## What this task involves
All records, minus the pictures: write them out exactly.

(Stored dataset items)
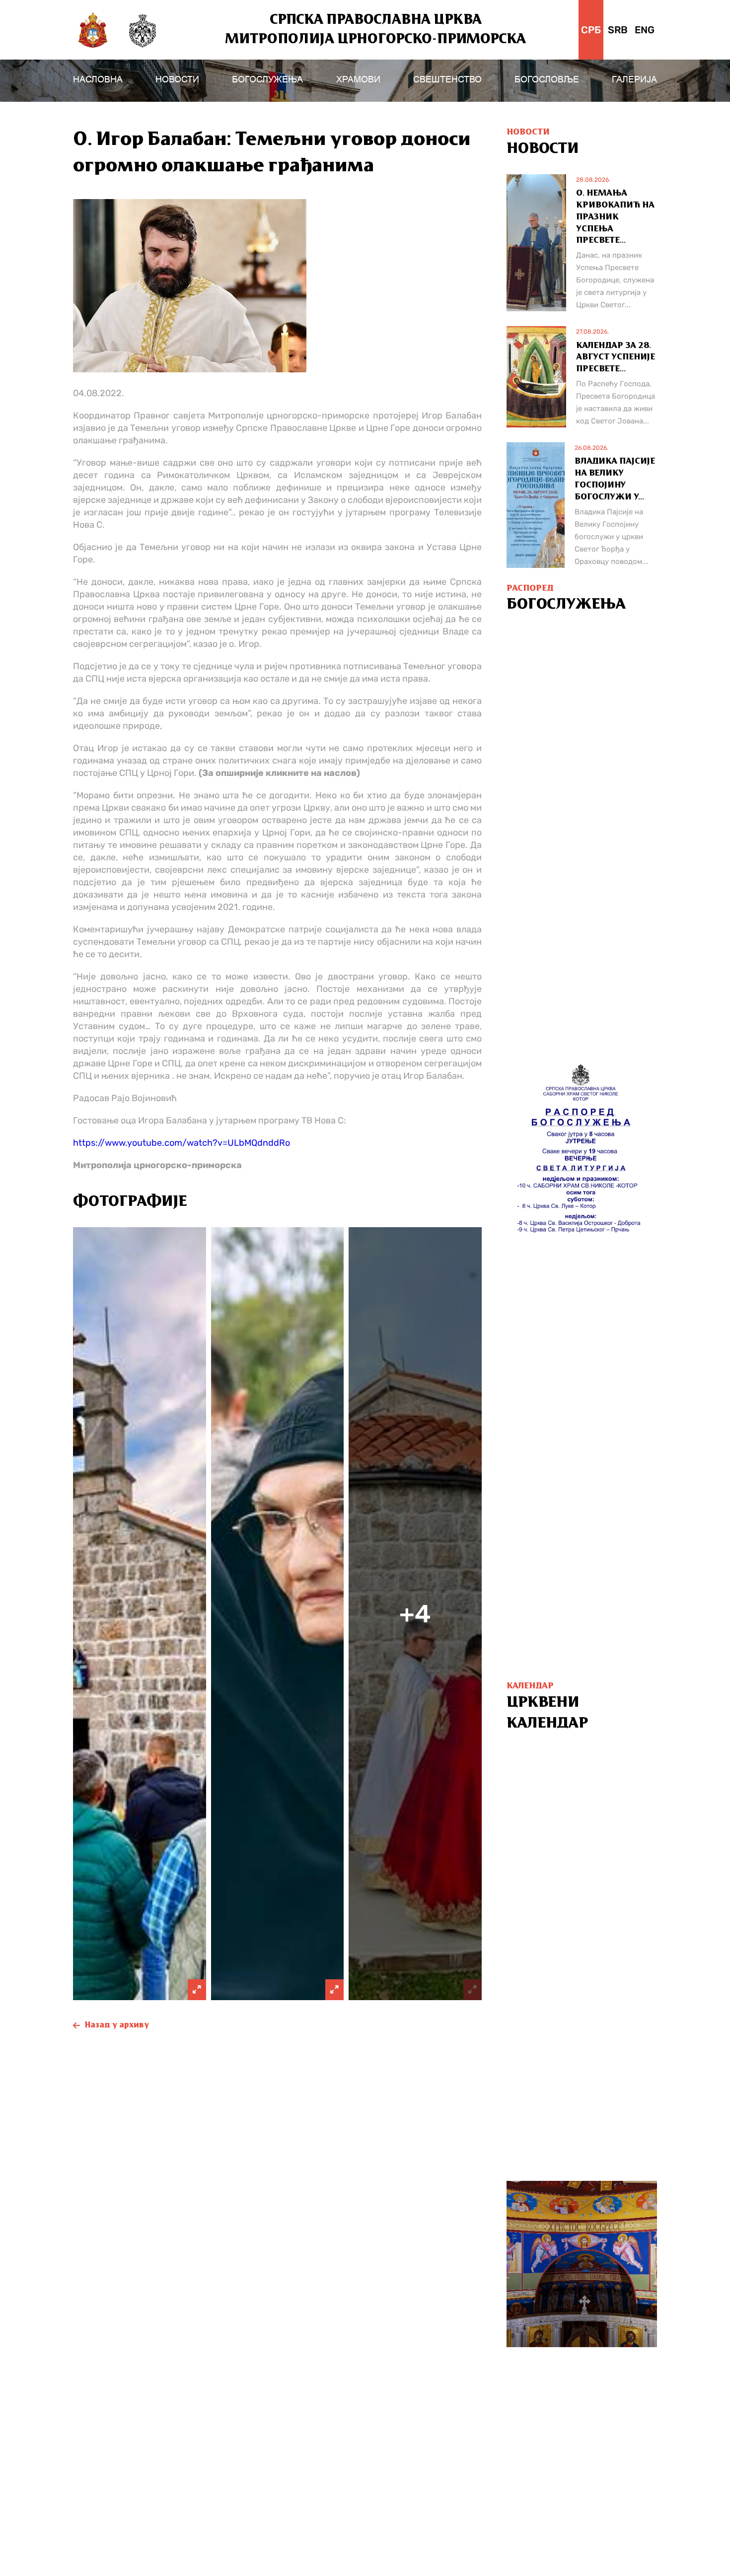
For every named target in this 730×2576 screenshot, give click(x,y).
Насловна (98, 79)
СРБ (591, 30)
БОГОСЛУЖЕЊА (267, 79)
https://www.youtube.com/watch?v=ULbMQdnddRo (181, 1142)
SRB (618, 30)
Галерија (634, 79)
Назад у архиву (117, 2025)
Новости (177, 79)
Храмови (358, 79)
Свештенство (447, 79)
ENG (645, 30)
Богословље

## Answer space
For every named target in this 730×2576 screenshot, give click(x,y).
Насловна (98, 79)
СРБ (591, 30)
БОГОСЛУЖЕЊА (267, 79)
https://www.youtube.com/watch?v=ULbMQdnddRo (181, 1142)
SRB (618, 30)
Галерија (634, 79)
Назад у архиву (117, 2025)
Новости (177, 79)
Храмови (358, 79)
Свештенство (447, 79)
ENG (645, 30)
Богословље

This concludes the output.